TASK BRIEF. What follows is a set of records, each of which is to be written out exactly.

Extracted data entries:

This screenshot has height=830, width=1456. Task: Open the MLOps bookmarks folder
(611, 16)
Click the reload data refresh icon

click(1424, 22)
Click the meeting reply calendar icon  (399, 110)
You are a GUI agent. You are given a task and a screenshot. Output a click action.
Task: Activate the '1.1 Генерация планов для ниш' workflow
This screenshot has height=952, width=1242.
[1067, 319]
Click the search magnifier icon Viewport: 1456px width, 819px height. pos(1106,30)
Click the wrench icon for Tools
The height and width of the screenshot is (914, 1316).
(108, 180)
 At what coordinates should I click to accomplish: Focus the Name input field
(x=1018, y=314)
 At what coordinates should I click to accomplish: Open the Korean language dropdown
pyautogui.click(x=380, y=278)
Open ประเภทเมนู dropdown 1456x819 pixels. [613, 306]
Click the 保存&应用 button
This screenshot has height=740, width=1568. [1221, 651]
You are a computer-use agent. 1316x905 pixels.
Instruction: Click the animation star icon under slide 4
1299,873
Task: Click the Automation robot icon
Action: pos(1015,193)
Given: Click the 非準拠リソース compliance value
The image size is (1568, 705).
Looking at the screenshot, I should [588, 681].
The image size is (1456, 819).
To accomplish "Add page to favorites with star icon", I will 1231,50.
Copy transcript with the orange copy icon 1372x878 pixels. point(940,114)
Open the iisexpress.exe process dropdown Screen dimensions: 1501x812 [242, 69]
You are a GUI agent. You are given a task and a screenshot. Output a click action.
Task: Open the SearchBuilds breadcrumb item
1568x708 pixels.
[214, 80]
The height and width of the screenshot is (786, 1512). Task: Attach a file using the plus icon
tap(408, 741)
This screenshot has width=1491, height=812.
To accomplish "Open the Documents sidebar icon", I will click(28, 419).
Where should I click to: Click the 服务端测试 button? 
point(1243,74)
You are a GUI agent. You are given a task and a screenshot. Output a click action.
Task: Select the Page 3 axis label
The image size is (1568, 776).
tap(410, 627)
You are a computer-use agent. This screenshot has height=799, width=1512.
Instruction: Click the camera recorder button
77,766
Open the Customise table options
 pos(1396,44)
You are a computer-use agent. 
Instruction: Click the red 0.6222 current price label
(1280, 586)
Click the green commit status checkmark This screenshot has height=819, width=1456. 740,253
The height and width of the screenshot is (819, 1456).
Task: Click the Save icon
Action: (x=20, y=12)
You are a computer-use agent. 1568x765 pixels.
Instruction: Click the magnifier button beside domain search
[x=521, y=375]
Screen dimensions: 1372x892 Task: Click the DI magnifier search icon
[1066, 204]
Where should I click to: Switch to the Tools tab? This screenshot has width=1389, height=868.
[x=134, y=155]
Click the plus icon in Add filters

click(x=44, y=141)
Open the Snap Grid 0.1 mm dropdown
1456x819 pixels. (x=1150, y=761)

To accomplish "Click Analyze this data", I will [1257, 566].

RESULT FOR THIS EXERCISE.
This screenshot has height=830, width=1456. Task: Open the MLOps bookmarks folder
(611, 16)
Click the reload data refresh icon

click(1424, 22)
Click the meeting reply calendar icon  (399, 110)
You are a GUI agent. You are given a task and a screenshot. Output a click action.
Task: Activate the '1.1 Генерация планов для ниш' workflow
This screenshot has height=952, width=1242.
[1067, 319]
Click the search magnifier icon Viewport: 1456px width, 819px height. pos(1106,30)
Click the wrench icon for Tools
The height and width of the screenshot is (914, 1316).
(108, 180)
 At what coordinates should I click to accomplish: Focus the Name input field
(x=1018, y=314)
 At what coordinates should I click to accomplish: Open the Korean language dropdown
pyautogui.click(x=380, y=278)
Open ประเภทเมนู dropdown 1456x819 pixels. [613, 306]
Click the 保存&应用 button
This screenshot has height=740, width=1568. [1221, 651]
You are a computer-use agent. 1316x905 pixels.
Instruction: Click the animation star icon under slide 4
1299,873
Task: Click the Automation robot icon
Action: pos(1015,193)
Given: Click the 非準拠リソース compliance value
The image size is (1568, 705).
Looking at the screenshot, I should [588, 681].
The image size is (1456, 819).
To accomplish "Add page to favorites with star icon", I will 1231,50.
Copy transcript with the orange copy icon 1372x878 pixels. point(940,114)
Open the iisexpress.exe process dropdown Screen dimensions: 1501x812 [242, 69]
You are a GUI agent. You are given a task and a screenshot. Output a click action.
Task: Open the SearchBuilds breadcrumb item
1568x708 pixels.
[214, 80]
The height and width of the screenshot is (786, 1512). Task: Attach a file using the plus icon
tap(408, 741)
This screenshot has width=1491, height=812.
To accomplish "Open the Documents sidebar icon", I will click(28, 419).
Where should I click to: Click the 服务端测试 button? 
point(1243,74)
You are a GUI agent. You are given a task and a screenshot. Output a click action.
Task: Select the Page 3 axis label
The image size is (1568, 776).
tap(410, 627)
You are a computer-use agent. This screenshot has height=799, width=1512.
Instruction: Click the camera recorder button
77,766
Open the Customise table options
 pos(1396,44)
You are a computer-use agent. 
Instruction: Click the red 0.6222 current price label
(1280, 586)
Click the green commit status checkmark This screenshot has height=819, width=1456. 740,253
The height and width of the screenshot is (819, 1456).
Task: Click the Save icon
Action: (x=20, y=12)
You are a computer-use agent. 1568x765 pixels.
Instruction: Click the magnifier button beside domain search
[x=521, y=375]
Screen dimensions: 1372x892 Task: Click the DI magnifier search icon
[1066, 204]
Where should I click to: Switch to the Tools tab? This screenshot has width=1389, height=868.
[x=134, y=155]
Click the plus icon in Add filters

click(x=44, y=141)
Open the Snap Grid 0.1 mm dropdown
1456x819 pixels. (x=1150, y=761)

To accomplish "Click Analyze this data", I will [1257, 566].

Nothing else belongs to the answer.